### EXTRAIT FOURNI
_ _ _ _ _
Auguste Rodin, L’Homme qui marche, 1907 [S.998]
Cette recherche de la vérité de la nature et du mouvement le conduit à s’écarter des normes de la représentation du corps : rompant avec la tradition, il choisit dans L’Homme qui marche (1907), de ne représenter qu’une figure fragmentaire — un tronc, sans tête ni bras, planté sur deux jambes tendues comme les branches d’un compas. Ayant supprimé tous les détails anecdotiques pour se concentrer sur la sensation du mouvement, Rodin en donne une version inédite et puissamment expressive, retrouvant la force qui le séduit tant dans les statues antiques incomplètes et le non finito de Michel-Ange.
Au début des années 1910, Paul Gsell, s’entretenant avec Rodin, lui oppose que la preuve qu’il modifie la Nature, « c’est que le moulage ne donnerait pas du tout la même impression que (son) travail ». Rodin répond : « C’est juste ! mais c’est que le moulage est moins vrai que ma sculpture. Car il serait impossible à un modèle de conserver une attitude vivante pendant tout le temps qu’on mettrait à le mouler. Tandis que moi je garde dans ma mémoire l’ensemble de la pose et je demande sans cesse au modèle de se conformer à mon souvenir. (…) Le moulage ne reproduis que l’extérieur ; moi je reproduit en outre l’esprit, qui certes fait bien aussi partie de la Nature. Je vois toute la vérité et pas seulement celle de la surface. » (Gsell, p. 27-28).
_ _ _ _ _
### DONNÉES ENREGISTRÉES
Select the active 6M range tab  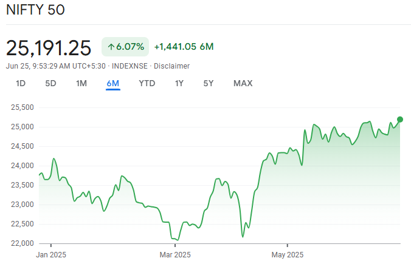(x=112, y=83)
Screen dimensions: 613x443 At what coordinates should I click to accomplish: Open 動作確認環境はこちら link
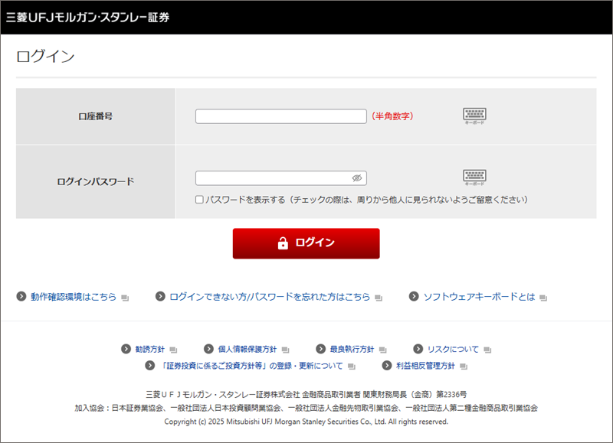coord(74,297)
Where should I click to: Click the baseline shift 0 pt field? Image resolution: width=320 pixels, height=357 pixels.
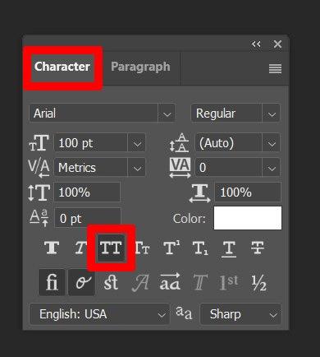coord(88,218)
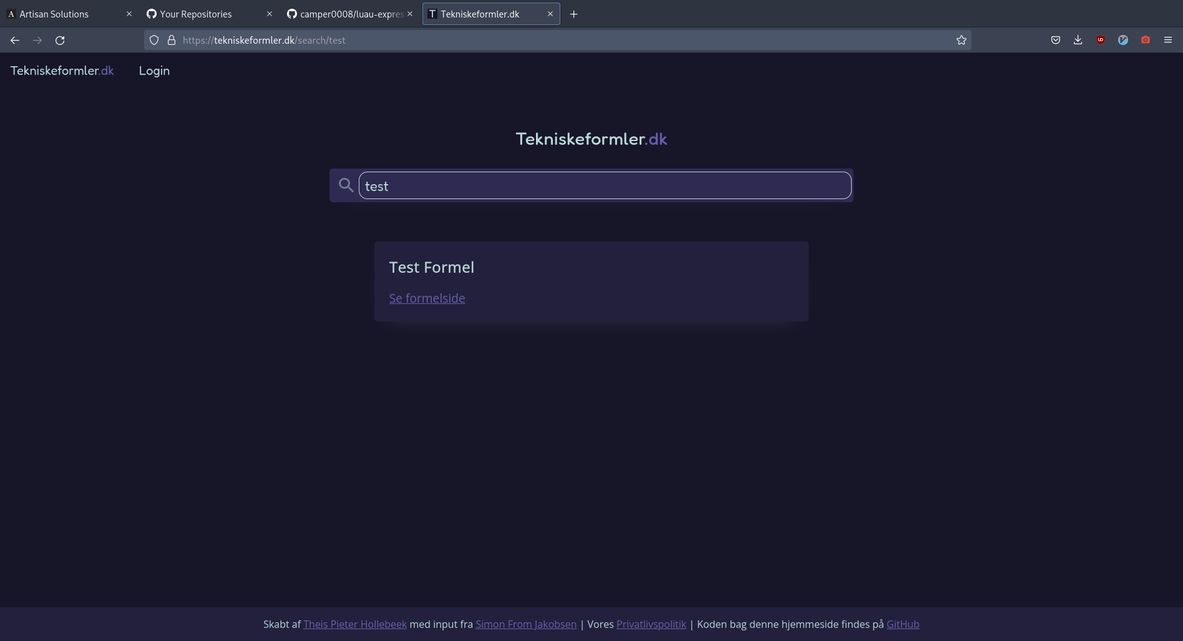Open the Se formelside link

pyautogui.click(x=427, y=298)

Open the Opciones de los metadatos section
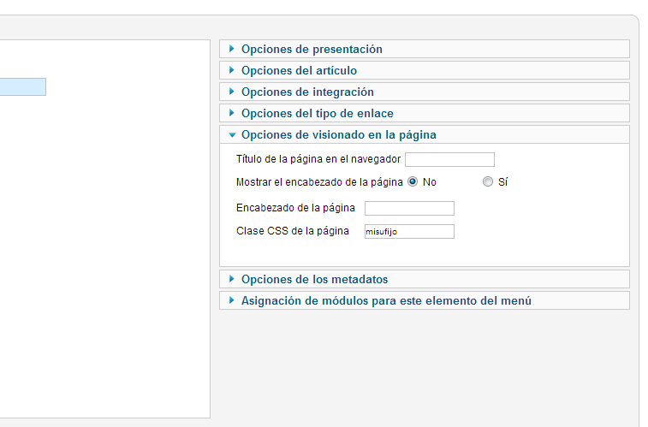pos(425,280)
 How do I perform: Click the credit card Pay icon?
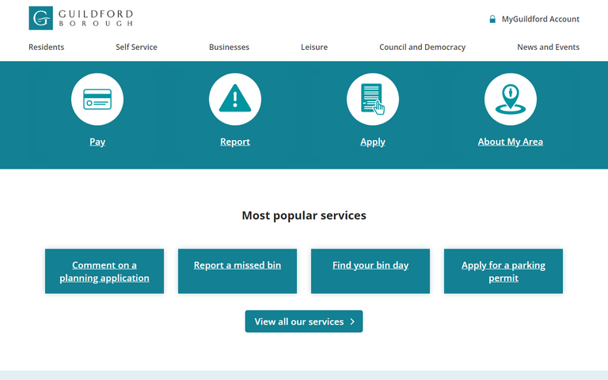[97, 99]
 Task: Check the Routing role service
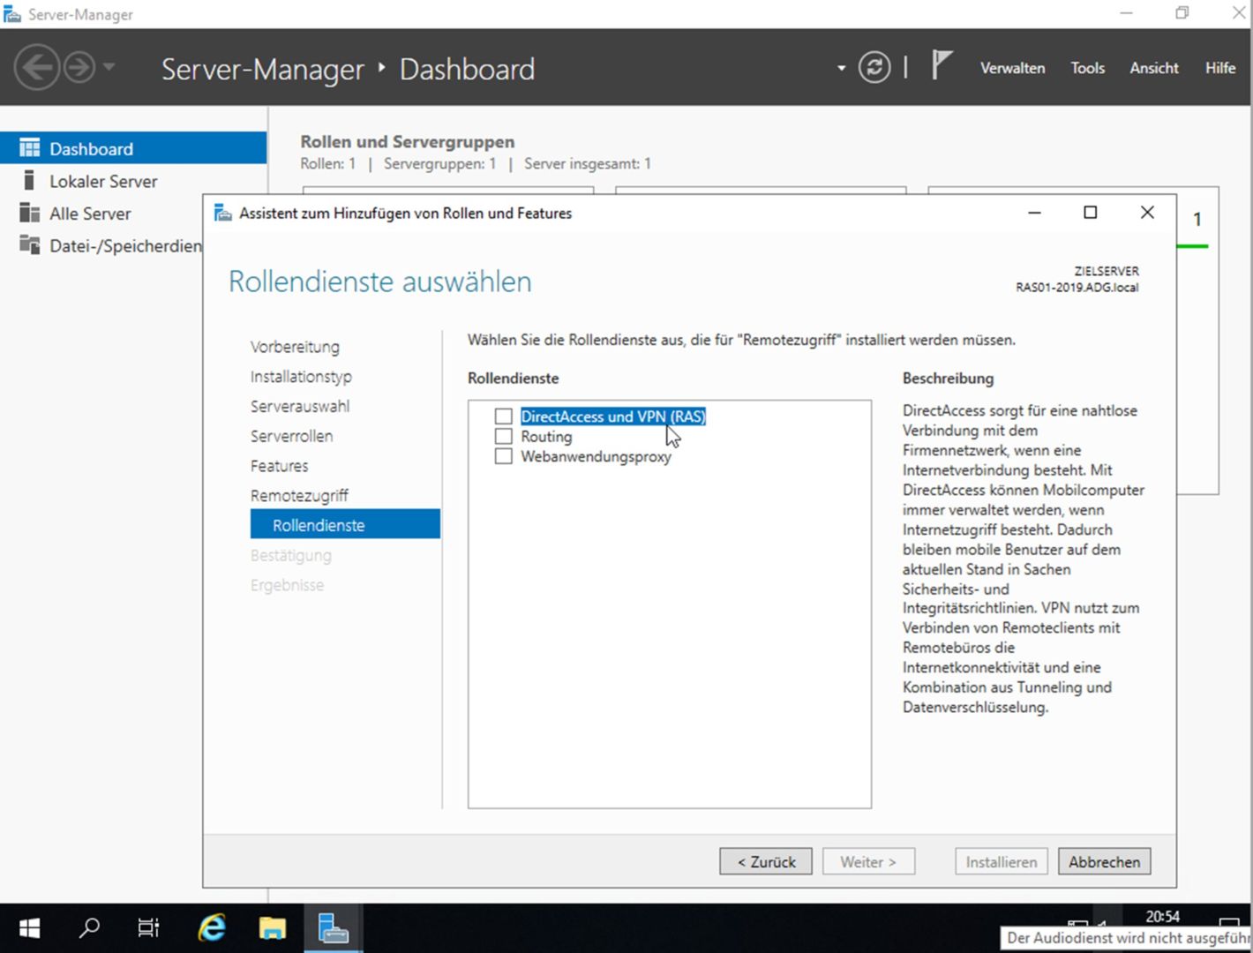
_ _ _ _ _
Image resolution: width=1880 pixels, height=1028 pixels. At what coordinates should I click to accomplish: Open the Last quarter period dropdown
_ _ _ _ _
### OBJECTIF DE L'EXERCICE
Prolongez le texte sur Rodin et L’Homme qui marche en reprenant juste après sa dernière phrase.

### RÉPONSE
Ce désir de saisir les mouvements de l’âme à travers ceux du corps explique l’engouement de Rodin pour la danse, qui constitue l’une des sources majeures de son inspiration, et qu’il préfère à la séance de pose traditionnelle. Toutefois, à la différence d’un artiste comme Degas, Rodin ne s’intéresse pas aux ballets classiques, et leur préfère les expérimentations de Loïe Fuller, Isadora Duncan, Nijinski et les Ballets Russes, qui libèrent la danse de ses artifices et conventions et conquièrent une liberté nouvelle.
Auguste Rodin, Cinq études de danseuses cambodgiennes, 1906
L’enthousiasme de Rodin va avoir plusieurs occasions de se manifester : en 1889, à l’occasion de l’Exposition Universelle, il réalise des dessins à partir du spectacle d’une troupe de danse javanaise. En 1906, le Roi du Siam, en visite à Paris, est accompagné d’une troupe de danseuses cambodgiennes, que Rodin suit jusqu’à Marseille, et dont il réalise une cinquantaine d’aquarelles sur le vif, notamment des études de mouvements de mains.
Auguste Rodin, Hanako, 1907
L’année suivante, grâce à Loïe Fuller, Rodin assiste à un spectacle avec la danseuse japonaise Hanako, qu’il fait régulièrement poser jusqu’en 1911, pour de nombreux dessins et une série de masques. À la même époque, il emploie comme modèle Alda Moreno, une danseuse acrobate de l’Opéra-Comique, et modèle une série de petites sculptures dont le traitement anatomique très libre vise à saisir l’énergie de ses mouvements de danse. En 1912, Nijinski qui pose pour Rodin, confie au poète Mallarmé : « Nous n’aimons tant Loïe Fuller, Isadora Duncan et Nijinski que parce qu’ils ont recouvré la liberté de l’instinct et retrouvé le sens d’une tradition fondée sur le respect de la nature. »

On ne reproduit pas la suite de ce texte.